-- start Excerpted data --

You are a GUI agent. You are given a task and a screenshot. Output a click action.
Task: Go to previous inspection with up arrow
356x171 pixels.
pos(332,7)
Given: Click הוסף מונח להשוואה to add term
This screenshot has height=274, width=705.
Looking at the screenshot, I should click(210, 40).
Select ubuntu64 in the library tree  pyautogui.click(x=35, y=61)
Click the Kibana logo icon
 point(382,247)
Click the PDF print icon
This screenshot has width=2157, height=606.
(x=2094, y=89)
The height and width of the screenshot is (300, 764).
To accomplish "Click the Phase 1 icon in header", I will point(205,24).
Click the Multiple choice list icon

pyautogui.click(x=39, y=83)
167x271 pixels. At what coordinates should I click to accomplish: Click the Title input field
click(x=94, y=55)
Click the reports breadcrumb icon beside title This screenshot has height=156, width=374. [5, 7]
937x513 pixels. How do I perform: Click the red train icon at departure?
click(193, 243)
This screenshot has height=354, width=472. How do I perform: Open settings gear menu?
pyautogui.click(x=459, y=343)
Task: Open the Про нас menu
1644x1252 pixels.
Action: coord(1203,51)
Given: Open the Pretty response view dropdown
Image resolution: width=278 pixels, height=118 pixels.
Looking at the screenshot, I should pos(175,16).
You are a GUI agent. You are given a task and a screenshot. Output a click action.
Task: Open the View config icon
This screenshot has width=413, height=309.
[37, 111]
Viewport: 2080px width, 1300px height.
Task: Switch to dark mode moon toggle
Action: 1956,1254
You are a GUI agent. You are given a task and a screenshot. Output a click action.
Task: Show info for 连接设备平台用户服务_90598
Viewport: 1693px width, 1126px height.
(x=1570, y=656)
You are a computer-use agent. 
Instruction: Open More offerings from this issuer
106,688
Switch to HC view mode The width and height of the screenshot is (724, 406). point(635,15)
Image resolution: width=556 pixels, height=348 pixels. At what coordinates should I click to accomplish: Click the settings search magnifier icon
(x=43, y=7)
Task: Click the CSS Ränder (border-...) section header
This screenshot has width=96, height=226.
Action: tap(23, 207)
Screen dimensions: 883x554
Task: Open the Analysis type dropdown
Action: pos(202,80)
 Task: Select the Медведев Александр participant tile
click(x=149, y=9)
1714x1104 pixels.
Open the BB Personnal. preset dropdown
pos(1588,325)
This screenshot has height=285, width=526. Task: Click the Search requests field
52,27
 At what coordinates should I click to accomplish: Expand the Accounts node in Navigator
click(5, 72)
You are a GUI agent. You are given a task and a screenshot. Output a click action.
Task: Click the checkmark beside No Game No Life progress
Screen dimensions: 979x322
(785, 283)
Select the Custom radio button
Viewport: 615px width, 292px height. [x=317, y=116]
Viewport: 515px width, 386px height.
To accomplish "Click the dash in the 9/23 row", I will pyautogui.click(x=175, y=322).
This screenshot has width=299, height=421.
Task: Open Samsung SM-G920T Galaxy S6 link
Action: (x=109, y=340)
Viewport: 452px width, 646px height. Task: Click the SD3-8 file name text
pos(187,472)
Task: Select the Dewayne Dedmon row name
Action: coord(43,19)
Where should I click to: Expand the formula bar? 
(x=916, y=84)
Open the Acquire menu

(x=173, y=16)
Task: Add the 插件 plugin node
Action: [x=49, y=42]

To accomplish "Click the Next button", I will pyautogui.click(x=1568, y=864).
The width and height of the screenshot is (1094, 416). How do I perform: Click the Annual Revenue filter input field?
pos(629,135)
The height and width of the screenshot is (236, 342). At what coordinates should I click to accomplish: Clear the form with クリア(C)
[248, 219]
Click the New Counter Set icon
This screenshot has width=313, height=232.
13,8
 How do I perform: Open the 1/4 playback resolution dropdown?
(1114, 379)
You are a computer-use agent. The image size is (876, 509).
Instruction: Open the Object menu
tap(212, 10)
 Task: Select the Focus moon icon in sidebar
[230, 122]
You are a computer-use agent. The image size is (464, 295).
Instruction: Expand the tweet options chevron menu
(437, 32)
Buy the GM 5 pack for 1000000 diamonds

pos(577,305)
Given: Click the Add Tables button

-- end Excerpted data --

_Task description_:
Copy the records above word for word, starting at the line that contains "Switch to HC" and ending at the line that contains "Action: (x=109, y=340)", with both of those lines included.

_Response_:
Switch to HC view mode The width and height of the screenshot is (724, 406). point(635,15)
Image resolution: width=556 pixels, height=348 pixels. At what coordinates should I click to accomplish: Click the settings search magnifier icon
(x=43, y=7)
Task: Click the CSS Ränder (border-...) section header
This screenshot has width=96, height=226.
Action: tap(23, 207)
Screen dimensions: 883x554
Task: Open the Analysis type dropdown
Action: pos(202,80)
 Task: Select the Медведев Александр participant tile
click(x=149, y=9)
1714x1104 pixels.
Open the BB Personnal. preset dropdown
pos(1588,325)
This screenshot has height=285, width=526. Task: Click the Search requests field
52,27
 At what coordinates should I click to accomplish: Expand the Accounts node in Navigator
click(5, 72)
You are a GUI agent. You are given a task and a screenshot. Output a click action.
Task: Click the checkmark beside No Game No Life progress
Screen dimensions: 979x322
(785, 283)
Select the Custom radio button
Viewport: 615px width, 292px height. [x=317, y=116]
Viewport: 515px width, 386px height.
To accomplish "Click the dash in the 9/23 row", I will pyautogui.click(x=175, y=322).
This screenshot has width=299, height=421.
Task: Open Samsung SM-G920T Galaxy S6 link
Action: (x=109, y=340)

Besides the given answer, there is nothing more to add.